For two angles, <ABC and <DBC, m<ABC = 30 and <DBC is its complement. Ray BE is the angle bisector of <ABD. Consider each angle. Does the angle have a measure of 45 degrees?

<DBC True or False
<ABE True or False
<DBE True or False

I don't know I need the answer too

yes

To determine whether each angle has a measure of 45 degrees, we need to analyze the given information.

1. <DBC: Since <ABC = 30 degrees, and <DBC is its complement, we can conclude that <DBC = 90 - 30 = 60 degrees. Therefore, the statement "<DBC has a measure of 45 degrees" is False.

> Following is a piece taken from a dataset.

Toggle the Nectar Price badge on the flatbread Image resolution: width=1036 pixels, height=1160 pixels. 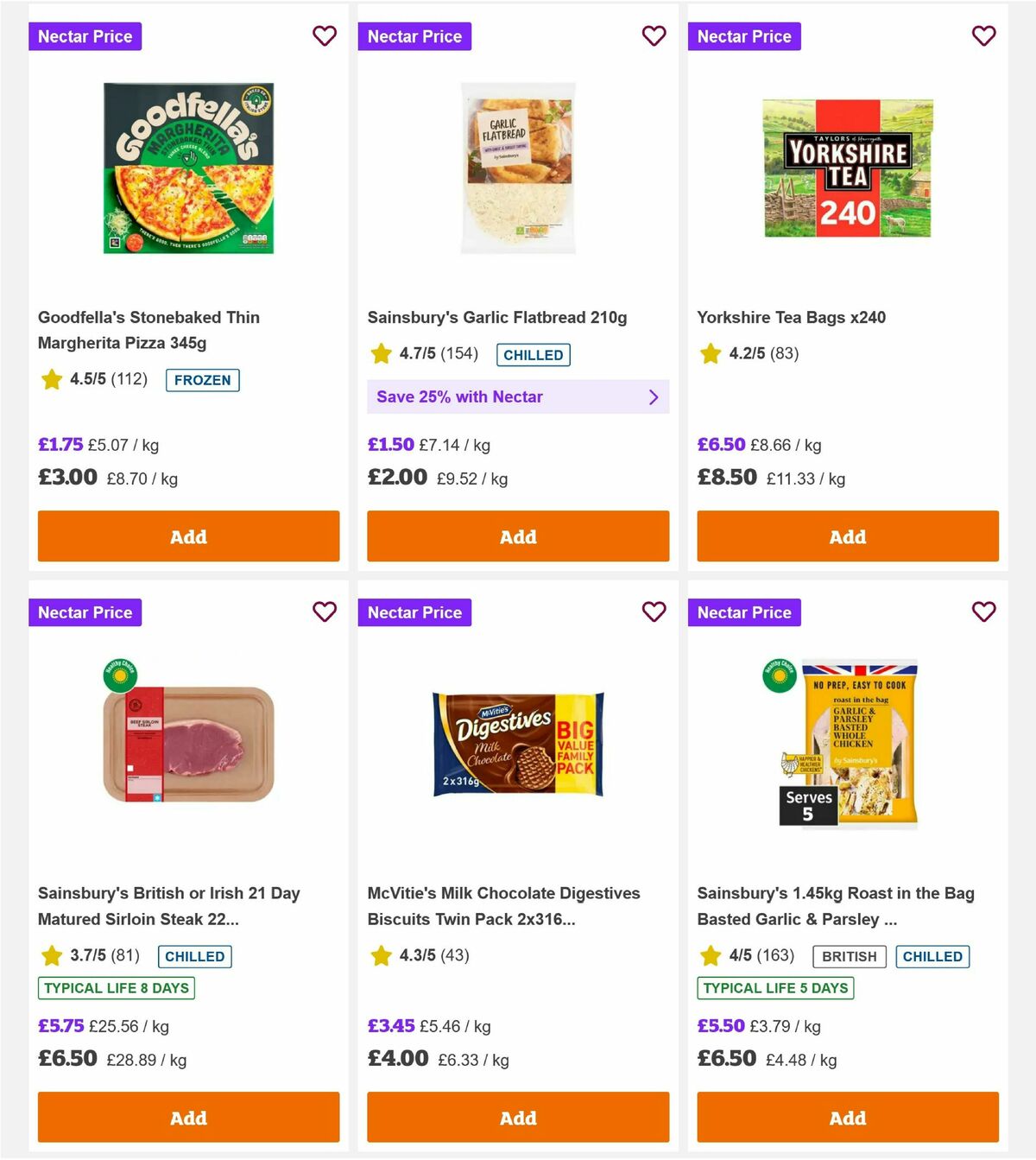(414, 36)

2. <ABE: Angle ABE is formed by the angle bisector of <ABD, which means it divides <ABD into two equal angles. Since <ABC = 30 degrees, and the angle bisector BE divides <ABD into two equal parts, we have <ABE = <EBD = 15 degrees. Therefore, the statement "<ABE has a measure of 45 degrees" is False.

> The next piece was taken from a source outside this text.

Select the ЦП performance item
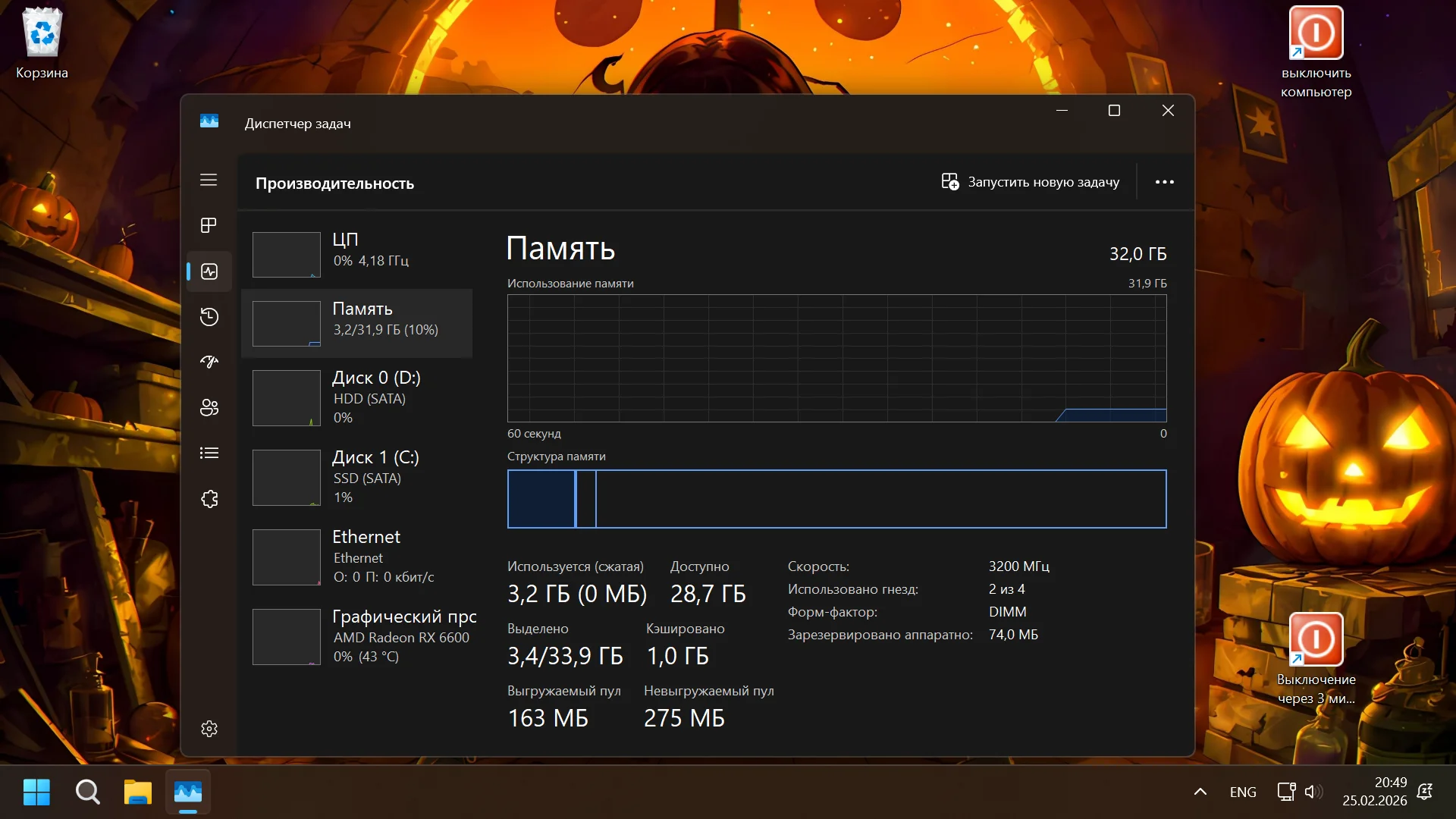The width and height of the screenshot is (1456, 819). 356,254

3. <DBE: <DBE is the supplement of <ABE, meaning their sum is 180 degrees. Since <ABE = 15 degrees, we have <DBE = 180 - 15 = 165 degrees. Therefore, the statement "<DBE has a measure of 45 degrees" is False.

To summarize:
<DBC has a measure of 60 degrees, not 45 degrees (False).
<ABE has a measure of 15 degrees, not 45 degrees (False).
<DBE has a measure of 165 degrees, not 45 degrees (False).